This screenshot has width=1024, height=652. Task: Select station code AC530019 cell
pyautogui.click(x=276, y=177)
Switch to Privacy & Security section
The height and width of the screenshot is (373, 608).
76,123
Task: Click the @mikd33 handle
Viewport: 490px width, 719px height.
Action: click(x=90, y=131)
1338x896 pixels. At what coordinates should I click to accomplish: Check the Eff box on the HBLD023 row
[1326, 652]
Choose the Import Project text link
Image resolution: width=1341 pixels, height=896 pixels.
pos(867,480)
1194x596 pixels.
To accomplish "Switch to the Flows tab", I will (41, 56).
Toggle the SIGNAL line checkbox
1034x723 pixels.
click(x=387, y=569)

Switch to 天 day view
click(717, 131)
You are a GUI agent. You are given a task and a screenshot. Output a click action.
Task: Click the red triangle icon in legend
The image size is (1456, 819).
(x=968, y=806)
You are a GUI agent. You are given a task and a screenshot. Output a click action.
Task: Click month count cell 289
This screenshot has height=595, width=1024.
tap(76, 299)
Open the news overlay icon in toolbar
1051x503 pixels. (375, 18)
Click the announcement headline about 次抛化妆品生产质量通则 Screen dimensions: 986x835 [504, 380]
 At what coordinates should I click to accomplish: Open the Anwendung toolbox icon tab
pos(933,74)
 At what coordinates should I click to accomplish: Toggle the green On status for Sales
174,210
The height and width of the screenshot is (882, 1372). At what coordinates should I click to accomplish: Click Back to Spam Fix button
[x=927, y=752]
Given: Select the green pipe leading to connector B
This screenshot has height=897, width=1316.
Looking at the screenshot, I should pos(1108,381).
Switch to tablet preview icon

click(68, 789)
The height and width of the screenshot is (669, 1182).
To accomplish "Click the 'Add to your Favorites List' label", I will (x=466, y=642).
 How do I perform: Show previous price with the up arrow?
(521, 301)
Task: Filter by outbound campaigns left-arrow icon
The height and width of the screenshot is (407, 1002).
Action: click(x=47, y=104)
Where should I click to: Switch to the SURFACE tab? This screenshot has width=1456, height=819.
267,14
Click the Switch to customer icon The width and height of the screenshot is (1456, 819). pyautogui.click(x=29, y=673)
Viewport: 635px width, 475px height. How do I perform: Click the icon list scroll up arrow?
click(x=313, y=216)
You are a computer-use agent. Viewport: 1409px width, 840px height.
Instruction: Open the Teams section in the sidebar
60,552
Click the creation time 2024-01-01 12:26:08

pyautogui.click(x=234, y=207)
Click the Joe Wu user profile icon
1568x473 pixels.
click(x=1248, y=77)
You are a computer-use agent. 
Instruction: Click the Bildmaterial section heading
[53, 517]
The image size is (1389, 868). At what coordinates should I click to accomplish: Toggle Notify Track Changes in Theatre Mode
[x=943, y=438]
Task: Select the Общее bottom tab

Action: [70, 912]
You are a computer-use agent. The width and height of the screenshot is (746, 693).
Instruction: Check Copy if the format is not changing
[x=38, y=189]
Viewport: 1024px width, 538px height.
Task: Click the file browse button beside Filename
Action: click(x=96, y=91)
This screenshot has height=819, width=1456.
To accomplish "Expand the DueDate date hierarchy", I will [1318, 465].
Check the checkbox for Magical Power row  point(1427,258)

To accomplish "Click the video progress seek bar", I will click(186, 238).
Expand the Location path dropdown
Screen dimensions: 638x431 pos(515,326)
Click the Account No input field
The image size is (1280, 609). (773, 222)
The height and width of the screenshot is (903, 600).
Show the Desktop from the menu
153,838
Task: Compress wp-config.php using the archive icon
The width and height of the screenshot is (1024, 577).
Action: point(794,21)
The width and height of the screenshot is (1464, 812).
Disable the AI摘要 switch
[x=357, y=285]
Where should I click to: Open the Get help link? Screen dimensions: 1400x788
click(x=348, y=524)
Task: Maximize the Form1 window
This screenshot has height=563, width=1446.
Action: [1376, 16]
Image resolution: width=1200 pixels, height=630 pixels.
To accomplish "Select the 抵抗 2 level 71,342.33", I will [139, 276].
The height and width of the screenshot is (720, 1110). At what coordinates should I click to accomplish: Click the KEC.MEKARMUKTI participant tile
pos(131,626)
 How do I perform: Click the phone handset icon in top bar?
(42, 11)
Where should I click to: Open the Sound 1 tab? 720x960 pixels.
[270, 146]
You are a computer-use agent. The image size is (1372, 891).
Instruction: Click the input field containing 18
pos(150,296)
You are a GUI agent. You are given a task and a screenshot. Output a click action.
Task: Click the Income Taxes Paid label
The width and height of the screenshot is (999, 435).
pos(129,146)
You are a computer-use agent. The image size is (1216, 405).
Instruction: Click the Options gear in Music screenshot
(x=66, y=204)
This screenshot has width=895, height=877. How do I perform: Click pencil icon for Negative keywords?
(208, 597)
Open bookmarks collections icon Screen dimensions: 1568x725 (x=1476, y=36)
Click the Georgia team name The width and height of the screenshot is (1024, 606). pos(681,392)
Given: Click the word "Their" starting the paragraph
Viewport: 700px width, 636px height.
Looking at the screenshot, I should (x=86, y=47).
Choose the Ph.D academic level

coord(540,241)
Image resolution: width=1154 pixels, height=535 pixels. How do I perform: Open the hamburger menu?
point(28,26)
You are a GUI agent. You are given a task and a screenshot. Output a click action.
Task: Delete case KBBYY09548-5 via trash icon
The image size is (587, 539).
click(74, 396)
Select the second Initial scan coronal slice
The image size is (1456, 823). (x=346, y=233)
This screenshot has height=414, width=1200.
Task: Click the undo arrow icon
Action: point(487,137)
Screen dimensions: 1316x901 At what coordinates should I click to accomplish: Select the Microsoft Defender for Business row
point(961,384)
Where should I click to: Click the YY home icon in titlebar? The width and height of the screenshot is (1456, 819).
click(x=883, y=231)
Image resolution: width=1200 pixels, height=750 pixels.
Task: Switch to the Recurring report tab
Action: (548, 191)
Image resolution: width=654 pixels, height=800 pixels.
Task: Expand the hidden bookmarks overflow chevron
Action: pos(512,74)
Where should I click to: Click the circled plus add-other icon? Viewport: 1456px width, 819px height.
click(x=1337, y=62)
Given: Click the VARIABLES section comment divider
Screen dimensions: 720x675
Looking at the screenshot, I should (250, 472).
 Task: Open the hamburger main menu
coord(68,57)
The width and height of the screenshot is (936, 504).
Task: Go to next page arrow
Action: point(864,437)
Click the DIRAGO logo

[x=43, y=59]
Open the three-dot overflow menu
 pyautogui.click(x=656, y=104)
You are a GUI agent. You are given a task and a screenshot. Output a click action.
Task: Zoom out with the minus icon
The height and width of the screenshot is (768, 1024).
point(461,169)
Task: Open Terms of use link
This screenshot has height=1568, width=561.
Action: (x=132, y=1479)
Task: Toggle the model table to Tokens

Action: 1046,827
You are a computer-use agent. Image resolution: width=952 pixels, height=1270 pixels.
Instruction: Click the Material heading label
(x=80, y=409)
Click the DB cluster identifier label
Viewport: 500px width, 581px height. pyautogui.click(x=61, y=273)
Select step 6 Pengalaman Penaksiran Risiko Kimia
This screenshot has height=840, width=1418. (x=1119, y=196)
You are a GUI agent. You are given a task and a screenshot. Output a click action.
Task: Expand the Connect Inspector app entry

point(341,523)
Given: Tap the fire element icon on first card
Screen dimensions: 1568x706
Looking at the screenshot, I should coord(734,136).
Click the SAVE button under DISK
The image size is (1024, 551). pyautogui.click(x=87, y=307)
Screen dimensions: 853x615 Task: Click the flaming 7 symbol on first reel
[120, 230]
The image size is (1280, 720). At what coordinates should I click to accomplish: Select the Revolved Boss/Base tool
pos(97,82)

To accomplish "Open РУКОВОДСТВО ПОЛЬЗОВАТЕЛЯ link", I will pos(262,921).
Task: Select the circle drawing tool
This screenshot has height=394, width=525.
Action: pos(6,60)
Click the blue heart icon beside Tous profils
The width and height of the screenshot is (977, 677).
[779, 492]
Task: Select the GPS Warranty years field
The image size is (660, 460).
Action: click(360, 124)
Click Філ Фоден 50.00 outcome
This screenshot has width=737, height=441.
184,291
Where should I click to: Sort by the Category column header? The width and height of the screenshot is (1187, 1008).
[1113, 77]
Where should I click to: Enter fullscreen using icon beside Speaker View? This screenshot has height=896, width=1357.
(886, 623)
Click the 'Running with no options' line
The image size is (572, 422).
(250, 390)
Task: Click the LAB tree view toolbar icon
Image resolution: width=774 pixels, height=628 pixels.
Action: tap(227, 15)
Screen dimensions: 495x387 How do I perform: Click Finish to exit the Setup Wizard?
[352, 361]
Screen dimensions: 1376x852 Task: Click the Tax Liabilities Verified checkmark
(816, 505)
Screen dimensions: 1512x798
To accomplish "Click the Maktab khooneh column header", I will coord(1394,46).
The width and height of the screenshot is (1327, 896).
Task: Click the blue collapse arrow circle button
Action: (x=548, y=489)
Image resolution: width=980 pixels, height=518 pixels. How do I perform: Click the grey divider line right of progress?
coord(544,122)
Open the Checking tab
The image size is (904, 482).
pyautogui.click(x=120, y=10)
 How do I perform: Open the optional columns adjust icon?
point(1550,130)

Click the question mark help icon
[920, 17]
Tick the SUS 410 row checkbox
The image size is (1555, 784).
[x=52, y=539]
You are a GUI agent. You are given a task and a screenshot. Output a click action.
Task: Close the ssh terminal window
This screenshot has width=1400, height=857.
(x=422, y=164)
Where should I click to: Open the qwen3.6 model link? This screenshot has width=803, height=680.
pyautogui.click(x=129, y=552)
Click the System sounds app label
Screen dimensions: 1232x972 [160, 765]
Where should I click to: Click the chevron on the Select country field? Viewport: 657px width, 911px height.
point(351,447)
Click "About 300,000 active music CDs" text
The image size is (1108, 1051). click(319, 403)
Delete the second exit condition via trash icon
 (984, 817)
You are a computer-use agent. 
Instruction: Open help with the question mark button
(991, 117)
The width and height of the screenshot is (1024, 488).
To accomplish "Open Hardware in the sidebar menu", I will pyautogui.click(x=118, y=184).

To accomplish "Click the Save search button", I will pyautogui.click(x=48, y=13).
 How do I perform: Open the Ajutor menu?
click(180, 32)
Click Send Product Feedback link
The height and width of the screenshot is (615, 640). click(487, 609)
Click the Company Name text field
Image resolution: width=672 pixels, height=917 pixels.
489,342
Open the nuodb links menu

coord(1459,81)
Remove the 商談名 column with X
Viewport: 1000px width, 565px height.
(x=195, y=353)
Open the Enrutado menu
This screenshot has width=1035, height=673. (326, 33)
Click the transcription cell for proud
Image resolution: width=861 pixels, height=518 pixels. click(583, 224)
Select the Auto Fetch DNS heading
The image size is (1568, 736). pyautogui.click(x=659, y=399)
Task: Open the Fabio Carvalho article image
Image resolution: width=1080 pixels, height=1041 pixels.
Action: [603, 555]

■ ■ ■

What needs to be done
Render the entries from the line containing "Task: Select the circle drawing tool" up to and including the line containing "Action: tap(227, 15)" as a Markdown table. Use the columns No. and Text, give each line its own numbered row, and omit blank lines.

Worked answer
| No. | Text |
|---|---|
| 1 | Task: Select the circle drawing tool |
| 2 | This screenshot has height=394, width=525. |
| 3 | Action: pos(6,60) |
| 4 | Click the blue heart icon beside Tous profils |
| 5 | The width and height of the screenshot is (977, 677). |
| 6 | [779, 492] |
| 7 | Task: Select the GPS Warranty years field |
| 8 | The image size is (660, 460). |
| 9 | Action: click(360, 124) |
| 10 | Click Філ Фоден 50.00 outcome |
| 11 | This screenshot has width=737, height=441. |
| 12 | 184,291 |
| 13 | Where should I click to: Sort by the Category column header? The width and height of the screenshot is (1187, 1008). |
| 14 | [1113, 77] |
| 15 | Where should I click to: Enter fullscreen using icon beside Speaker View? This screenshot has height=896, width=1357. |
| 16 | (886, 623) |
| 17 | Click the 'Running with no options' line |
| 18 | The image size is (572, 422). |
| 19 | (250, 390) |
| 20 | Task: Click the LAB tree view toolbar icon |
| 21 | Image resolution: width=774 pixels, height=628 pixels. |
| 22 | Action: tap(227, 15) |